## Start Source extract

Before you can scale innovation, you need to get your house in order — operationally, strategically and culturally.

When I stepped into the role of president at CSG Forte, I knew I wasn’t just inheriting a payments product. I was taking the reins of a complex business in a fast-moving industry shaped by technology, regulation, competition and customer expectations.

In situations like this, it’s tempting to focus on hype — AI, new features, next-gen tools. But innovation doesn’t start with technology. It starts inside the business.

Over the past year, I’ve made changes to grow the business — some big, some small — to align product and innovation with what customers actually need. And it has changed how we operate.

Here are five steps that you can take to drive meaningful transformation in your business, from the inside out.

1. Row together or drift apart

When I came into the role, I saw smart, driven people working hard, but not in sync. Sales, marketing, product, compliance — everyone was rowing fast, but in different boats and different directions. Without shared goals, a business can’t move forward.

We needed to get everyone in the same boat and rowing in the same direction.

We started by setting three shared goals across departments, around revenue margins, product performance and, crucially, customer satisfaction.

It is critical to put the customer at the core of your strategy. When everyone’s focused on the customer — through outcomes and support — profitability will follow.

To make those goals happen, we reconfigured incentive structures across teams and leadership. Incentive plans are standard for sales teams, but in many companies, other teams aren’t included. They follow different bonus structures or corporate plans that don’t reflect the same urgency. We changed that. We built shared metrics and restructured incentives so every team could tie their work to business growth. This alignment made success repeatable.

With everyone focused on the same goals, we weren’t just rowing — we were racing.

2. Embrace a bias toward action

Growth doesn’t happen by accident, especially in a complex, B2B space like payments. It takes intention, structure and alignment across every team. Innovation isn’t a department. It’s a mindset your culture must embody.

To build that mindset, I focused on two things:

A. Organizational design

At this point, everyone was in the same boat, rowing toward the north star. But were they in the right seat?

Where people sit in a boat affects balance, speed, rhythm and stability. Companies tend to optimize around individuals instead of the goals of the business. That slows everyone down.

We restructured teams to ensure we had the right people, with the right skills, in the right roles, setting us up for expansion and scalability.

B. A culture of action

The second shift was cultural. I pushed my leaders to develop a bias toward action.

Too many meetings ended with good ideas and no outcomes. That doesn’t work. Now, every idea gets an owner and a timeline. We break big goals into small moves. We track progress, adjust quickly and keep moving.

You can’t boil the ocean. Focus on what’s achievable — one step at a time. It’s not just about doing more. It’s about tying every action to a customer outcome and measuring real progress, not just good intent.

When innovation becomes everyone’s job, things change. People move with clarity. Teams act faster. And the culture shifts from planning to doing.

3. Foster trust to stop the leaks

Customer retention matters as much as growth, especially when you run on a recurring revenue model. After all, how fast can a leaky boat really go?

But most companies manage churn reactively. I wanted to flip that approach.

The biggest shift? Transparency.

Too often, companies overpromise, hide delays or rush to meet an arbitrary deadline. I’ve seen it happen in every kind of business. Leaders want to save face, so they keep customers at arm’s length. That short-term thinking creates long-term risk.

## End Source extract
## Start Source material

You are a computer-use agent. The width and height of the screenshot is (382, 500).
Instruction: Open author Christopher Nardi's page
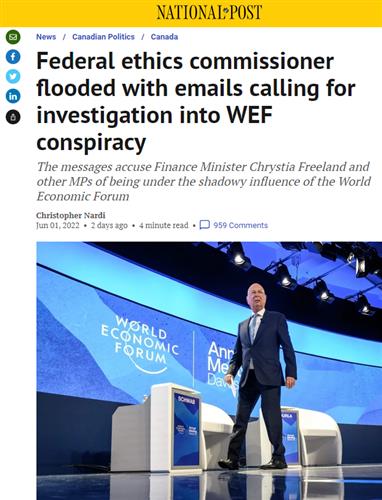pyautogui.click(x=71, y=215)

## End Source material

- [What you should do]:
According to the article on business transformation, what three areas did the shared cross-department goals cover?

- [Answer below]:
Revenue margins, product performance and customer satisfaction.